„Westworld” to jeden z tych serialów, których pierwszy sezon wywołał niemały zachwyt wśród wielu odbiorców. Było praktycznie pewne, że drugi sezon jest tylko kwestią czasu. Tymczasem możliwe jest, że fani będą musieli na kontynuację hitu podczekać trochę dłużej.
O tym, że powstanie drugi sezon popularnego serialu „Westworld” wiadomo było już od dawna. Podczas ostatniego Comin-Conu w San Diego fani mogli zobaczyć nawet pierwsze zdjęcia z kontynuacji. Okazuje się jednak, że na drugi sezon być może trzeba będzie poczekać nieco dłużej, ponieważ tymczasowo prace zostały wstrzymane.
Powodem wstrzymania prac nad drugim sezonem jest wypadek, jakiemu uległ jeden z aktorów. W oficjalnym komunikacie podano, że wypadkowi uległ jeden z aktorów drugoplanowych, jednak stacja nie zdradza jego tożsamości. „Z powodu nagłego wypadku, w którym uczestniczył odtwórca jednej z drugoplanowych ról w 2. sezonie „Westworld”, praca jednej z dwóch ekip została tymczasowo zawieszona.

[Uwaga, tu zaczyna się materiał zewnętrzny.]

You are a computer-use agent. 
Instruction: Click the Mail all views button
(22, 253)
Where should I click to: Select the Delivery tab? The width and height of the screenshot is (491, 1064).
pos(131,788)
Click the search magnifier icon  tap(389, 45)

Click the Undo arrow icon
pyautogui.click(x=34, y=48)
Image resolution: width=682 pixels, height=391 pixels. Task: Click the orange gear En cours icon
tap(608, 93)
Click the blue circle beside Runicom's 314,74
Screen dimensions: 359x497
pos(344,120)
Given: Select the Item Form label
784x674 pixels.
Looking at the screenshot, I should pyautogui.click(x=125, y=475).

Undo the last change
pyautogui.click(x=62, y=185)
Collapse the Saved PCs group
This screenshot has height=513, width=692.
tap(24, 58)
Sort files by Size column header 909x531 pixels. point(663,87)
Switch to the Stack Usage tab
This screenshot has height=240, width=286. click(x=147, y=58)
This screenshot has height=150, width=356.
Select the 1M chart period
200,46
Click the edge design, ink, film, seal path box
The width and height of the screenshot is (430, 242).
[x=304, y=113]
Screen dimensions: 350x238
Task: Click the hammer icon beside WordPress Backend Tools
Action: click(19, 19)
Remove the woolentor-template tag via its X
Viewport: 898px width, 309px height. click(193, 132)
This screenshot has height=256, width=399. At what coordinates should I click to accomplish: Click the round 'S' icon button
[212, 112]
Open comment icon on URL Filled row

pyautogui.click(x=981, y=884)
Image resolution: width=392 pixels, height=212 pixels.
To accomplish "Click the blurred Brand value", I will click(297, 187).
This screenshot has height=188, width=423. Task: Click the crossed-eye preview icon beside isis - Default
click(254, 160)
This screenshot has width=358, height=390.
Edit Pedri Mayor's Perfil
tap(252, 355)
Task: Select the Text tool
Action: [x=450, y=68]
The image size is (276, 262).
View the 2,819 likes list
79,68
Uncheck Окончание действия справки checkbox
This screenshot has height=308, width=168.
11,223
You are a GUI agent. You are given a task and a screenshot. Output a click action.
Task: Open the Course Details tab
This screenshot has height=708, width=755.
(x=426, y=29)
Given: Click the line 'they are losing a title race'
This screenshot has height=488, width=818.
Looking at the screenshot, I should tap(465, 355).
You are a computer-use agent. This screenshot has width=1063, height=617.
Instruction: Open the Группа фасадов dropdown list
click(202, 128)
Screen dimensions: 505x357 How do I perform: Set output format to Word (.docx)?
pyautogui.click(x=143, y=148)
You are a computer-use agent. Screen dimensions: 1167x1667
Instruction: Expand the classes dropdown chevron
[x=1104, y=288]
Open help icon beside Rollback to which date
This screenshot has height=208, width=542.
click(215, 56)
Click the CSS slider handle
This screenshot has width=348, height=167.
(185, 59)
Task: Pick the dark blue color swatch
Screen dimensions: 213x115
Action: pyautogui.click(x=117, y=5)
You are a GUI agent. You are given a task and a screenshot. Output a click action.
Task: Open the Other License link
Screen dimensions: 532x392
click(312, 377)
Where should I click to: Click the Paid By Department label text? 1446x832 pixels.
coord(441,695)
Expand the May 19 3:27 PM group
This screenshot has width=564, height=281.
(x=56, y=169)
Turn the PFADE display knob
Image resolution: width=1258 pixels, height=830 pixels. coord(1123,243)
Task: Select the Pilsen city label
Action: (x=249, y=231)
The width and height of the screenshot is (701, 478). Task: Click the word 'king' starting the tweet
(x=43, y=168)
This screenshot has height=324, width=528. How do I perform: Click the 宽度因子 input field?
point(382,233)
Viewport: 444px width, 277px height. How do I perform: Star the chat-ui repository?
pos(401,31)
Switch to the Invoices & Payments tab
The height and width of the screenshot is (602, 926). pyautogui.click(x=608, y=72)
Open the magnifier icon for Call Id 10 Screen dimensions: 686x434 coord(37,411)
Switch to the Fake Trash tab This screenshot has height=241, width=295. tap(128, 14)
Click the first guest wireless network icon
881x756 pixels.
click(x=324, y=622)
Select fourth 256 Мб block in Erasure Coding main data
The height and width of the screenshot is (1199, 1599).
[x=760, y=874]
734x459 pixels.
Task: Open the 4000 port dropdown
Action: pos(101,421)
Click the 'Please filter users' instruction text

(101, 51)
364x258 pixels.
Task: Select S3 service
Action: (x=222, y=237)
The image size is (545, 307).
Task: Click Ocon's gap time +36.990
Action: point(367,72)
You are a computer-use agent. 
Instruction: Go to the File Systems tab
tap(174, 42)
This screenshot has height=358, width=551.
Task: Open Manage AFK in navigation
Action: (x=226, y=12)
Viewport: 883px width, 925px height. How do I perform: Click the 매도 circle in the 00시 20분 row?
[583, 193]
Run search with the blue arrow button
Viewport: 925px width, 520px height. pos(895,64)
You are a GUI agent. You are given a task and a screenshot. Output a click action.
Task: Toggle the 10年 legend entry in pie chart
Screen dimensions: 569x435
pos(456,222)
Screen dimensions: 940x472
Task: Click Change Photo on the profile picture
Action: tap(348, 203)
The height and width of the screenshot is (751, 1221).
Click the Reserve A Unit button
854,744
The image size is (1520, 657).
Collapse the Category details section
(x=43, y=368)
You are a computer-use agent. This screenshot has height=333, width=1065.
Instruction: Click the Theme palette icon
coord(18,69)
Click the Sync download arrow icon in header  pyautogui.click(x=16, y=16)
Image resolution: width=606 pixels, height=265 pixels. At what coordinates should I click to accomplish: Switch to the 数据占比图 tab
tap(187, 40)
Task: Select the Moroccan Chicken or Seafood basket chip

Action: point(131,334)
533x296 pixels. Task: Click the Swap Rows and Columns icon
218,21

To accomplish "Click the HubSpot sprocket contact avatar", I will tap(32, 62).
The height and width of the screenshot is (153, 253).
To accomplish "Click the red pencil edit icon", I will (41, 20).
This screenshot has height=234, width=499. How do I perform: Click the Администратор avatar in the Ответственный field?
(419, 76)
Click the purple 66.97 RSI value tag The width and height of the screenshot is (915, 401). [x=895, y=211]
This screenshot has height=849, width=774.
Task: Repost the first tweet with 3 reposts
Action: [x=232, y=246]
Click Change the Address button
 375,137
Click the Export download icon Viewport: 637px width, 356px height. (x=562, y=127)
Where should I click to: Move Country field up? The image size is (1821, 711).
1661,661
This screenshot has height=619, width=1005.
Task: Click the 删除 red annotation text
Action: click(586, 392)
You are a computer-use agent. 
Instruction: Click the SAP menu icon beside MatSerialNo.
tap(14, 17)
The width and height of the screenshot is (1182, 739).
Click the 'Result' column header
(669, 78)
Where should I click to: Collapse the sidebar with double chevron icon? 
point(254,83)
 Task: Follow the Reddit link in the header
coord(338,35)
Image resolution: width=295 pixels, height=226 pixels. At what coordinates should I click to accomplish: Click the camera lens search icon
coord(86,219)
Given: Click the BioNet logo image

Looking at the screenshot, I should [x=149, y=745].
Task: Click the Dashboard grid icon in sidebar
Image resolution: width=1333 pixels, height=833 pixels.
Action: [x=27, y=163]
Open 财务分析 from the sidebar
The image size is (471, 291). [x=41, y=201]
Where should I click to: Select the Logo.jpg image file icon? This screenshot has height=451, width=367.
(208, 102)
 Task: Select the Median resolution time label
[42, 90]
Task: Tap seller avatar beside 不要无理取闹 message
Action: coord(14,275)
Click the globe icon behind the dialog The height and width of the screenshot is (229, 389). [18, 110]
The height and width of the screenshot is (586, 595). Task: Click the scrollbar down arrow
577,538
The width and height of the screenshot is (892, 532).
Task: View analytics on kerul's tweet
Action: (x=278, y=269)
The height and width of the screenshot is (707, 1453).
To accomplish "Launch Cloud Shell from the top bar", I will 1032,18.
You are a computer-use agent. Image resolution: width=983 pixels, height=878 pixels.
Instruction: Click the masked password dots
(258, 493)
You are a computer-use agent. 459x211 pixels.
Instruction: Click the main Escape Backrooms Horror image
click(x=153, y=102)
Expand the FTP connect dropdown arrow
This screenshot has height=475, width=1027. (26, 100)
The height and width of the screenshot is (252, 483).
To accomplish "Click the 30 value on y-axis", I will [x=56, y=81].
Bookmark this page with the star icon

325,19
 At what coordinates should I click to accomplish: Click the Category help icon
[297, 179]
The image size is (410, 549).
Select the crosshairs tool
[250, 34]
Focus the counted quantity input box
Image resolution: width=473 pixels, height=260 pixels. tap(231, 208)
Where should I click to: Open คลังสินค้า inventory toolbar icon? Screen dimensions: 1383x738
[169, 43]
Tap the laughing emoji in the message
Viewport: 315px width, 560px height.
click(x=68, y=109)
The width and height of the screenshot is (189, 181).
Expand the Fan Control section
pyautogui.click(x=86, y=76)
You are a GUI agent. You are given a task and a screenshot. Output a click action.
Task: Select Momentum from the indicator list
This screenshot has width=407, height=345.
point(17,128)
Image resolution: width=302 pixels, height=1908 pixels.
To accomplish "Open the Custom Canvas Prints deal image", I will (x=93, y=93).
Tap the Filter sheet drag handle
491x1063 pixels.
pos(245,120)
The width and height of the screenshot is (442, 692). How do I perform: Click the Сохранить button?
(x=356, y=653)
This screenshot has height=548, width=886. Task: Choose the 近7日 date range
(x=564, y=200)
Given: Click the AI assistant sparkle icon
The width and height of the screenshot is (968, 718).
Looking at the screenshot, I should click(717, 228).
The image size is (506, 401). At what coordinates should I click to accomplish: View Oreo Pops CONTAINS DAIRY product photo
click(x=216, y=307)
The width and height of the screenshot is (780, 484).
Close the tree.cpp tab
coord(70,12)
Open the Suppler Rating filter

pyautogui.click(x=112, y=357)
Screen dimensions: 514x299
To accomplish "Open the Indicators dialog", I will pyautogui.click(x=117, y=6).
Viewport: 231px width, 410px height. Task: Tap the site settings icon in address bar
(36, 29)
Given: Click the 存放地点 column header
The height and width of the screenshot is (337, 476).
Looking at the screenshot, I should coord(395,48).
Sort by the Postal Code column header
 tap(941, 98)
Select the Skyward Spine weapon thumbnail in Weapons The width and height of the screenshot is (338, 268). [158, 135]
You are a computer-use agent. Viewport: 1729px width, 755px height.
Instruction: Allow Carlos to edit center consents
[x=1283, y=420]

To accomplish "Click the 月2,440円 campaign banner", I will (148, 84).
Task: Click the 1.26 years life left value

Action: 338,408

Członek obsady nie był na planie, kiedy ta sytuacja miała miejsce, więc dbając o jego prywatność nie chcemy podawać żadnych szczegółowych informacji, wraz z całą ekipą licząc na jego szybki powrót do zdrowia” – czytamy.
Czytaj także: Geostrategia, czas na radykalne zmiany
Niektóre media spekulowały nawet, że wypadek aktora był na tyle poważny, że spowodował jego śmierć. Na szczęście nie jest to prawdą.